La question de l’intelligence des ordinateurs est un non-sens, croit Gérard Dréan, d'IBM-France. L'homme peut transmettre une partie de son intelligence à la machine et lui faire imiter certaines caractéristiques de son cerveau, mais cela reste limité à des opérations logiques.

L’informaticien René Moreau relève deux caractéristiques qui font en sorte que l’ordinateur ne peut reproduire le cerveau humain et atteindre son intelligence. L’ordinateur ne doute pas, il fait rigoureusement ce que l’homme lui dit de faire et il n’a pas de sentiments.

Contrairement aux ordinateurs, nous ne pensons pas de façon très logique, renchérit le Dr W. Grey Walter, du Burden Neurological Institute, en Angleterre. Le cerveau humain peut faire des comparaisons spéculatives, comme par exemple imaginer des constellations dans les étoiles, expose-t-il.

On pourra, si on le désire, mettre au point des ordinateurs capables de battre aux échecs les meilleurs humains, prédit Christopher Evans, mais ils ne pourront peut-être pas faire autre chose. Ils ne pourront pas aimer de jolies filles, par exemple, ou imiter tous les autres aspects du comportement humain.

Le professeur au département d’informatique du National Physical Laboratory croit qu’il serait envisageable d’intégrer à l’ordinateur la possibilité d’éprouver des émotions, mais se demande quel en serait l’intérêt. L'émotion s'exprime par la crainte, l'amour ou la haine. D’une façon générale, je ne peux pas concevoir qu’on puisse réellement désirer que les ordinateurs acquièrent ce genre de faculté.

Pourquoi s’embarrasser d’ordinateurs capables de conscience?

Une citation de Christopher Evans

L’ordinateur ne pourra jamais être pleinement autonome, croit Gérard Dréan, directeur des opérations techniques chez IBM-France. L’homme demeure le maître des entrées, des informations qu’il lui fournit ou non, du comportement de la machine qu’il programme étape par étape. Puis, s’il y a menace, il reste la possibilité de débrancher la machine!

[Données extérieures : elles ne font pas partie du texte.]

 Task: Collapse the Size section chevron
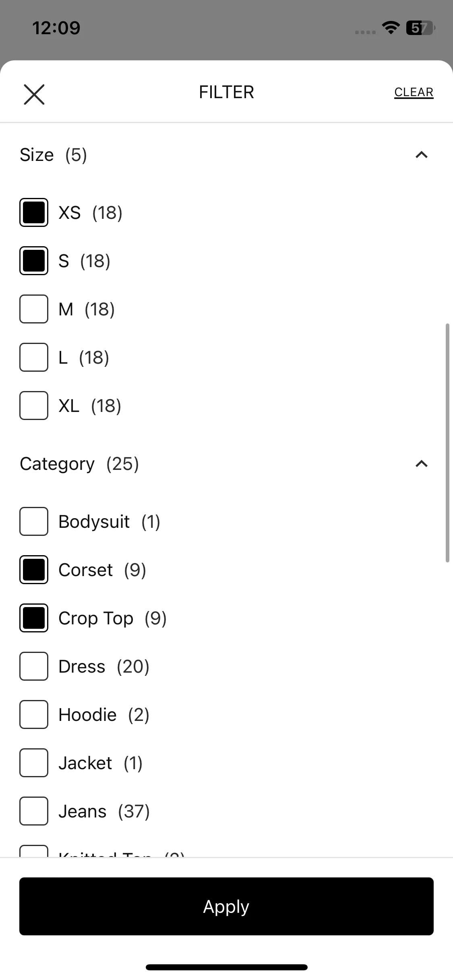[x=421, y=155]
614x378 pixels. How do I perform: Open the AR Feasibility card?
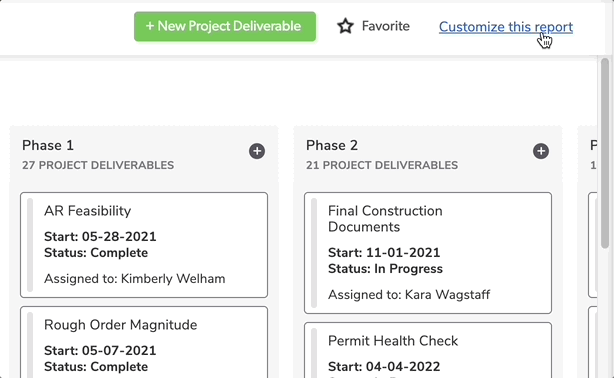coord(144,245)
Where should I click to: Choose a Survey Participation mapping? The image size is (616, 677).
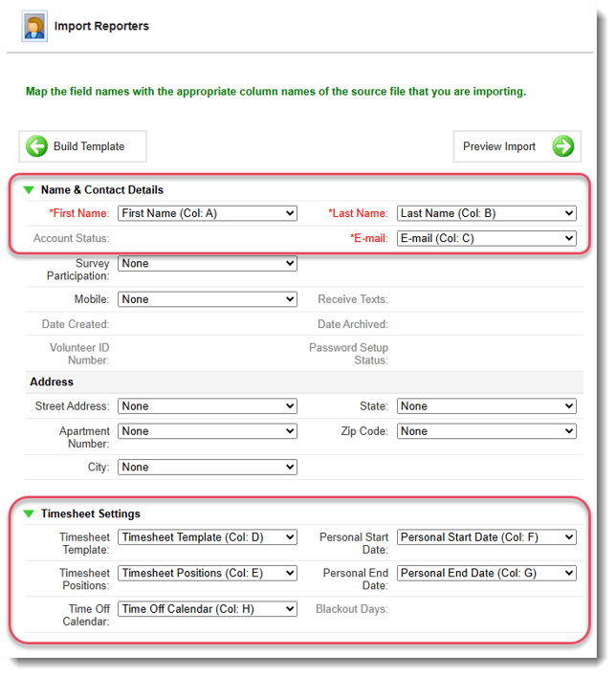[207, 263]
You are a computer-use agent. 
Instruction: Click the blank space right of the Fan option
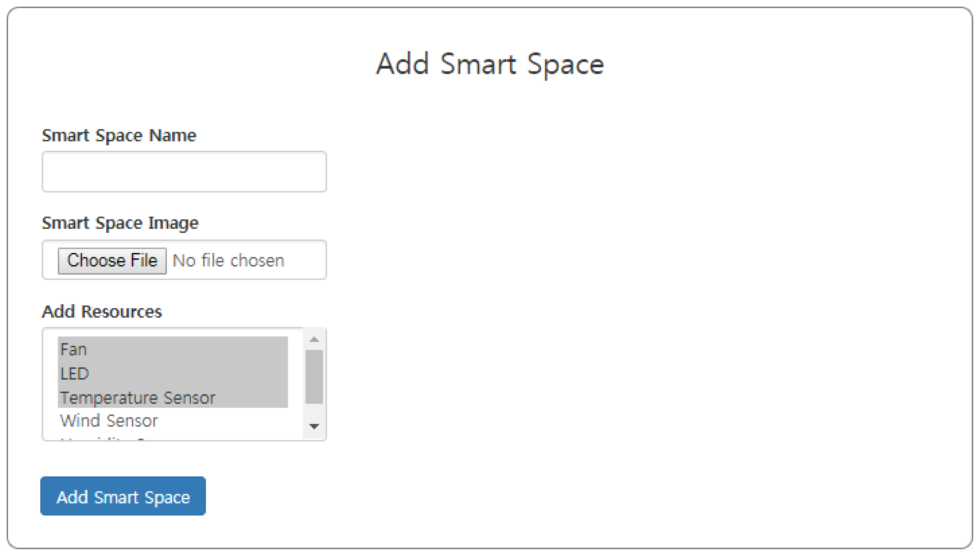click(x=191, y=349)
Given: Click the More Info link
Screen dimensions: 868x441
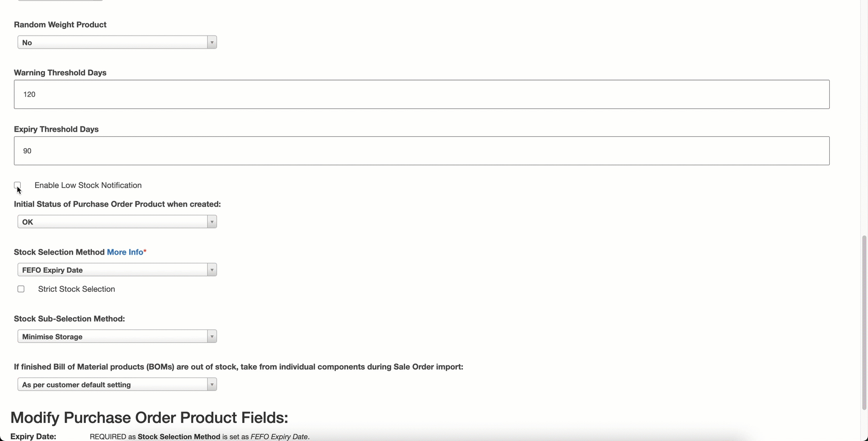Looking at the screenshot, I should (125, 252).
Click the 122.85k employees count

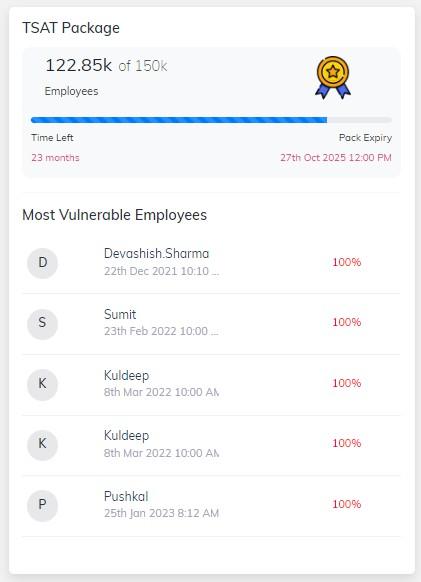click(78, 66)
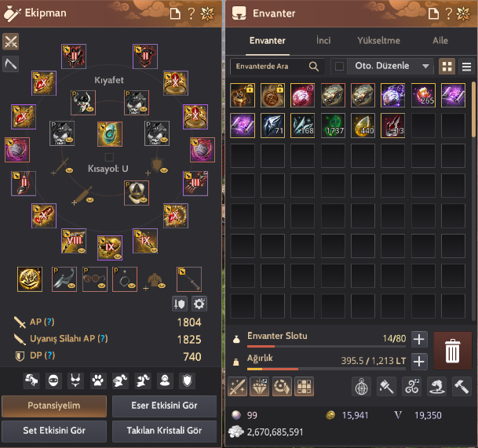Click the diamond crystal icon in inventory toolbar
478x448 pixels.
260,387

Je ne vois pas du tout les robots dominer le monde. Je vois plutôt l'homme utiliser les robots pour se décharger de tout ce qui est fastidieux et de garder pour lui tout ce qui est le plus noble.

Une citation de Gérard Dréan

Je n’ai pu entrevoir qu’une façon pour les ordinateurs à en arriver à l'autonomie de mouvement et à la liberté d'action en plus de l'intelligence qui leur permettrait de supplanter le genre humain, déclare pour sa part l’éminent ingénieur américain Dean E. Woolridge. Ça serait que les humains les construisent délibérément de façon qu’ils soient capables de se reproduire et d’avoir la maîtrise de leur énergie.

Je ne vois pas du tout pourquoi les humains consentiraient à s'engager dans ce genre d'aventure.

Une citation de Dean E. Woolridge

Aux frontières du connu, 4 avril 1979

Dix ans plus tard, l’informatique a fait de grandes avancées et l’ordinateur peut davantage être comparé au cerveau humain dont il possède plusieurs facultés.

À l’émission Aux frontières du connu du 4 février 1979, le journaliste Paul-Émile Tremblay tente de définir ses limites en compagnie d’étudiants et d’experts.

Les ordinateurs ne remplacent les individus que dans des tâches qui sont mécanisables, croit Philippe Salzedo du Centre international de recherches en calcul électronique de l'Université de Paris.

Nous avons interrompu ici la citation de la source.